OBJECTIVE: Turn the stretch of lines from the first one through the line containing "coordinates (724, 348)." into a Markdown table with the columns No. and Text, one numbered row per line, skipping blank lines.

DATA LISTING:
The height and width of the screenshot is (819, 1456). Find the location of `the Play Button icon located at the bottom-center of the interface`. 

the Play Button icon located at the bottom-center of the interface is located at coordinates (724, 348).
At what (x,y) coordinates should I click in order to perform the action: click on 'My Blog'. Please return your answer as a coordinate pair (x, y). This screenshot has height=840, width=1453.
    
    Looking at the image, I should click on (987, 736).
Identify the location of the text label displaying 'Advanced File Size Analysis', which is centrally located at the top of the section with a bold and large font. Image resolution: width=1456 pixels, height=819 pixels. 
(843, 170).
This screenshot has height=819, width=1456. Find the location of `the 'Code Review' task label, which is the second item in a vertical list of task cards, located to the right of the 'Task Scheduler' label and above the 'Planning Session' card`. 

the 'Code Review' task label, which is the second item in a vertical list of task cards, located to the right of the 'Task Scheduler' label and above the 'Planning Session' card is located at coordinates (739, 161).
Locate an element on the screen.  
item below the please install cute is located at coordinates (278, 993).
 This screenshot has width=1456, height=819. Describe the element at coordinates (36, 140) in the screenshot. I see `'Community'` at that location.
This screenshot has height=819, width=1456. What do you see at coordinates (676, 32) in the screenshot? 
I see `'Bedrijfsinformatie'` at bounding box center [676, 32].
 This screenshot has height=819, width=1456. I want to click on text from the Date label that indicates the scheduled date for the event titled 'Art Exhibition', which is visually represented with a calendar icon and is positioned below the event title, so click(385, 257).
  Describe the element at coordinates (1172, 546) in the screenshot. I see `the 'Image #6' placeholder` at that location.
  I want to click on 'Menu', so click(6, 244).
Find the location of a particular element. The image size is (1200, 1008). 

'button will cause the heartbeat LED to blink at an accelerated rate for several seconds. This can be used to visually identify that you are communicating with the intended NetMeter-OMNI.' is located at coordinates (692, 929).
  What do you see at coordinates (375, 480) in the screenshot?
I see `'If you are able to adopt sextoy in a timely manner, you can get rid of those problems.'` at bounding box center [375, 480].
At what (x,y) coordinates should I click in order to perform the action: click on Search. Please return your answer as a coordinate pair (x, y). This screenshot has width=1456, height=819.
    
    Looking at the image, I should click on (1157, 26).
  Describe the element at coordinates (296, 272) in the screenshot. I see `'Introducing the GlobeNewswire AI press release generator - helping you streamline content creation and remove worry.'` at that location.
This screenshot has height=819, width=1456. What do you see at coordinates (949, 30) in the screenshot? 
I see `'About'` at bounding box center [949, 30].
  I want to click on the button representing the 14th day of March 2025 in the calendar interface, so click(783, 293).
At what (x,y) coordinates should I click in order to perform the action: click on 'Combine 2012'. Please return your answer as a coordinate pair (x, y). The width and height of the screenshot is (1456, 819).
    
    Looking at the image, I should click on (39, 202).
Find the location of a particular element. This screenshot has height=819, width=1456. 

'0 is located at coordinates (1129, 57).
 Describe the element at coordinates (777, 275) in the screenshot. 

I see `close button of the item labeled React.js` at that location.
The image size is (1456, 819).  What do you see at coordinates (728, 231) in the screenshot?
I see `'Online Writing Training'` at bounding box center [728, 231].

ANSWER TO THE TASK:
| No. | Text |
|---|---|
| 1 | The height and width of the screenshot is (819, 1456). Find the location of `the Play Button icon located at the bottom-center of the interface`.  |
| 2 | the Play Button icon located at the bottom-center of the interface is located at coordinates (724, 348). |